Today’s Crisis of Brilliance in Ukraine

During this peculiar August weather, I have been reading David Boyd Hancock’s remarkable account of young British Artists and the Great War. Firstly, the account has introduced me to the Slade Artists whose work I was fortunate to see a few year’s ago in the Dulwich Art Gallery. So I have become acquainted with the critical instructor Henry Tonks whose sarcasm of student’s drawing was interlaced with great conviction about fostering the development of fine talents. I have learned much about the deep courage of Stanley Spencer, the lyrical regard of Paul Nash and his brother for the countryside, and of how Nevinson subverted Futurism to convey the mechanical dreadfulness of modern warfare.

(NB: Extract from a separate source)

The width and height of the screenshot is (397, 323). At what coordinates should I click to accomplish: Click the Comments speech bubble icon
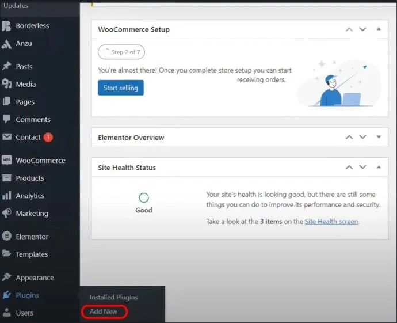coord(7,120)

Secondly, Boyd Haycock is excellent on the personal relationships affecting the development and interaction between the painters. The upbringing of Mark Gertler and his passion for the wayward and difficult Dora Carrington, I found fascinating as the figures of Bloomsbury enter the scene: Strachey, Fry and of course, Ottoline Morrell. Rupert Brooke and D.H.Lawrence are included too and the various links with art dealers, sponsors and critics completely convey the vivid and sometimes lurid time.

Thirdly, the response of these sensitive souls to the destruction so suddenly released in 1914 is powerfully conveyed. Minds as well as bodies are for ever traumatised and the pictures generated under fire have enormous power. Reading about the stalemate which ensued and the trench warfare, the horrors suffered under artillery bombardment and perhaps especially, the unnatural distortion of countryside inevitably bring contemporary issues to mind.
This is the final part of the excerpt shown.